FAQ: Single Sign-On - Frequently Asked Questions

When deploying SSO in ReadyWorks, consider the following security considerations:

1. HTTPS Requirement: SSO integration requires HTTPS to be enabled. Most identity providers will not accept traffic from non-HTTPS sources.
2. Federation Metadata: Obtain the Federation metadata XML file from your identity provider (IDP). This file contains crucial information for establishing the SSO connection.
3. Group Mappings: Carefully configure group mappings between your IDP and ReadyWorks security groups. This ensures users are assigned the correct permissions when they log in via SSO.
4. Least Privilege: Use the most restrictive security model. If a user belongs to multiple groups, the most restrictive permissions will take precedence.
5. Regular Review: Periodically review and update group mappings, especially when new security groups are created in ReadyWorks.
6. SSO Provider Selection: Choose a compatible SSO provider. ReadyWorks supports various providers like Okta, Azure AD, and generic SAML connections.
7. User Account Management: Understand that SSO creates underlying user accounts in ReadyWorks.

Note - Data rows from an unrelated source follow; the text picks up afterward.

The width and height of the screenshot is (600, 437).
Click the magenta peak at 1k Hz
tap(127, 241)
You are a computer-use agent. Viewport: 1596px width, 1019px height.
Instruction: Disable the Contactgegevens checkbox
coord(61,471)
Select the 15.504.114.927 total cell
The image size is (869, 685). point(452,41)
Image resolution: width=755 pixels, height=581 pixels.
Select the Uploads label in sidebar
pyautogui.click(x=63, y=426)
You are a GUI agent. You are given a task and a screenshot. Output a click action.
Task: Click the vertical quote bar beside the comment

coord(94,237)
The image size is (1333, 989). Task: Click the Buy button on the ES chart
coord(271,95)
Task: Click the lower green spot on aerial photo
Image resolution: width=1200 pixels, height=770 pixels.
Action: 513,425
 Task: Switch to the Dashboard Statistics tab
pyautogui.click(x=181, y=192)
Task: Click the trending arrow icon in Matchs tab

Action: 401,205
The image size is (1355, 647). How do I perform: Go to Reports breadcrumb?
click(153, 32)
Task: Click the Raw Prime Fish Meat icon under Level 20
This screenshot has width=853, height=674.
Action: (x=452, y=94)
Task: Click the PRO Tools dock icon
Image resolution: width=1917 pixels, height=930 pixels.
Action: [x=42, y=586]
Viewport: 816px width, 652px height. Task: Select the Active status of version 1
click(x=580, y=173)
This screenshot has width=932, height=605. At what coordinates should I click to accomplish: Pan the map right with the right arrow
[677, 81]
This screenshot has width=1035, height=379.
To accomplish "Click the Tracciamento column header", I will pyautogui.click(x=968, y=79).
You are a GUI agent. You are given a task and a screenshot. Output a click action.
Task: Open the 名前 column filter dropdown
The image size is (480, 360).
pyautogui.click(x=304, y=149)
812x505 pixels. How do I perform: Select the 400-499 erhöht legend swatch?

These accounts are flagged as SSO users and don't store passwords locally.
8. Session Timeout: Configure appropriate session timeout settings to balance security and user experience.
9. Functional Groups: Use functional groups for workflow assignments without affecting security permissions.
10. SSL Certificates: Ensure proper SSL certificate management for the ReadyWorks server to maintain a secure SSO connection.
11. IDP Configuration: Work closely with your IDP team to ensure correct configuration on their end, including proper role-based provisioning.

Remember, your SSO implementation within ReadyWorks should be thoroughly tested in a non-production environment before deploying to production to ensure all security measures are working as expected. Understand that configurations for test environments will change once moving to a production SSO implementation.